▶ **Given instruction 1**
Translate this sentence from the film review into Spanish: "As portrayed by Chelsea Staub, the villainess is an amalgamation of all such previous characters who've existed in filmdom."
▶ **Given instruction 2**
Who plays the villainess in the film discussed in the film review?
▶ **Given instruction 3**
Extend the film review with a new paragraph that picks up after its final sentence.

That's not to say, though, that there's anything particularly deep or troubling. In fact, it's quite the opposite in this offering that's the lite version of "Mean Girls" or "Heathers" for the younger female set. While it has its heart and mind in the right place -- multi-ethnic girls choosing friendship over school cliques -- the glossy, superficial and often inane way in which all of that and more is presented pretty much undermines anything of consequence, be that theme or even just plain entertainment value.

Of course, I guess I'm asking too much of characters based on toys and cartoon figures, but there's so much potential in a story about four girls who run smack dab into the social strata of high school life. Their immediate nemesis is the stereotypical blonde bombshell with the fake smile and concealed daggers who thinks she runs the place and thus takes it upon herself to assign incoming freshman to the cliques she thinks are most appropriate for them.

As portrayed by Chelsea Staub, the villainess is an amalgamation of all such previous characters who've existed in filmdom. All of which means she offers nary a surprise at any moment, ranging from her initial dominance to her anger over being questioned to her eventual comeuppance, all portrayed by the young actress in full, over-the-top prima donna-dom, but without enough originality or fun to make the character fun or interesting.

The same holds true for the main quartet of girls who are so bland and nondescript that it's a good thing they're of various ethnicities just to keep them from blending together into a big lump of indiscernible teen angst and moodiness. While younger viewers might like that the characters have their defining issue (one has stage fright, one's parents are divorced, one is poor with a hard-working single mom, and the other is a brainiac who's also into fashion and changes clothes once she leaves home), that doesn't mean the protagonists are remotely interesting or engaging.

▶ **Provided material**
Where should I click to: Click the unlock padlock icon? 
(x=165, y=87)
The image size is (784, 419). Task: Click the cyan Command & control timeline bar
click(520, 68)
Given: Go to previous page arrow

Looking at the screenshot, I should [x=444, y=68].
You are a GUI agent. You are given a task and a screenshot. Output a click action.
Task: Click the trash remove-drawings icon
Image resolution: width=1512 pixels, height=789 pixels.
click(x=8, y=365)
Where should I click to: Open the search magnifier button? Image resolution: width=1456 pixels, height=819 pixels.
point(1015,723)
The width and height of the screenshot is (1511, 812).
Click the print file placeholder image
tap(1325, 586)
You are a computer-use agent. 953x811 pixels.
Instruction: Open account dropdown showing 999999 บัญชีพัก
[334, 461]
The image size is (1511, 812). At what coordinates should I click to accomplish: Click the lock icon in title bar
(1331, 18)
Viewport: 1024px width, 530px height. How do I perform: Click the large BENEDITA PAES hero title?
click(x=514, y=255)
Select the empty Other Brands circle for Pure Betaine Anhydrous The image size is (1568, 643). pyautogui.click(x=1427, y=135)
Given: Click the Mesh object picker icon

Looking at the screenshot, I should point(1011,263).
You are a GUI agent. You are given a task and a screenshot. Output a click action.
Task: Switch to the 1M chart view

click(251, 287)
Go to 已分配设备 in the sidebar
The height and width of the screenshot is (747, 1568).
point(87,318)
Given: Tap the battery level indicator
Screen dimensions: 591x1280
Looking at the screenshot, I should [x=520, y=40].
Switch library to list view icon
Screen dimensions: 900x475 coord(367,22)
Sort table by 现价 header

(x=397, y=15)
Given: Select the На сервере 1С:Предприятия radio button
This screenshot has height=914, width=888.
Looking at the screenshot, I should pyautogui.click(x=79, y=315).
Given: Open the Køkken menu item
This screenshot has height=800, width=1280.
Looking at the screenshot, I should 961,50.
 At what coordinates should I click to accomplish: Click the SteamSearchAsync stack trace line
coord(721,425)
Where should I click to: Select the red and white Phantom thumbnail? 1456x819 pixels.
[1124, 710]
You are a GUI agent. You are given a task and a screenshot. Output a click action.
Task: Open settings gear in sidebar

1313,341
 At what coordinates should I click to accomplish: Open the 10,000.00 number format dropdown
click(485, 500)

▶ **Exercise answer 1**
Tal como la interpreta Chelsea Staub, la villana es una amalgama de todos los personajes de ese tipo que han existido en el cine.

▶ **Exercise answer 2**
Chelsea Staub.

▶ **Exercise answer 3**
Perhaps sensing that, director Sean McNamara -- who works from a screenplay adaptation by Susan Estelle Jansen -- repeatedly returns to the tried and true recourse of using a plethora of lively pop songs, wardrobe changes, and montages (including the requisite shopping sequence) as filler to pad out the film to feature length status.

About as imaginative as the filmmakers ever get is the inclusion of a few musical cues the younger set won't get. That includes a western theme when the girls ride into town -- um, walk onto the school grounds -- bucking the preset, clique culture. Then there's the use of "On The Beautiful Blue Danube" (perhaps best identified with "2001: A Space Odyssey" to those who don't know their classical music) during, of all things, a mass student food fight where spaghetti is the food weapon du jour.

Unfortunately, that's about as saucy as the otherwise incredibly bland and otherwise forgettable film ever manages to get. With a title such as "Bratz," one's likely to be expecting something with a little zest. Unfortunately, this offering is about as much fun as finding weeks-old, previously chewed bubble gum that should have remained firmly affixed to the underside of a desk, far out of both sight and mind. The film might play okay to its target audience, but to this middle-aged, XY mind, it rates as just a 3 out of 10.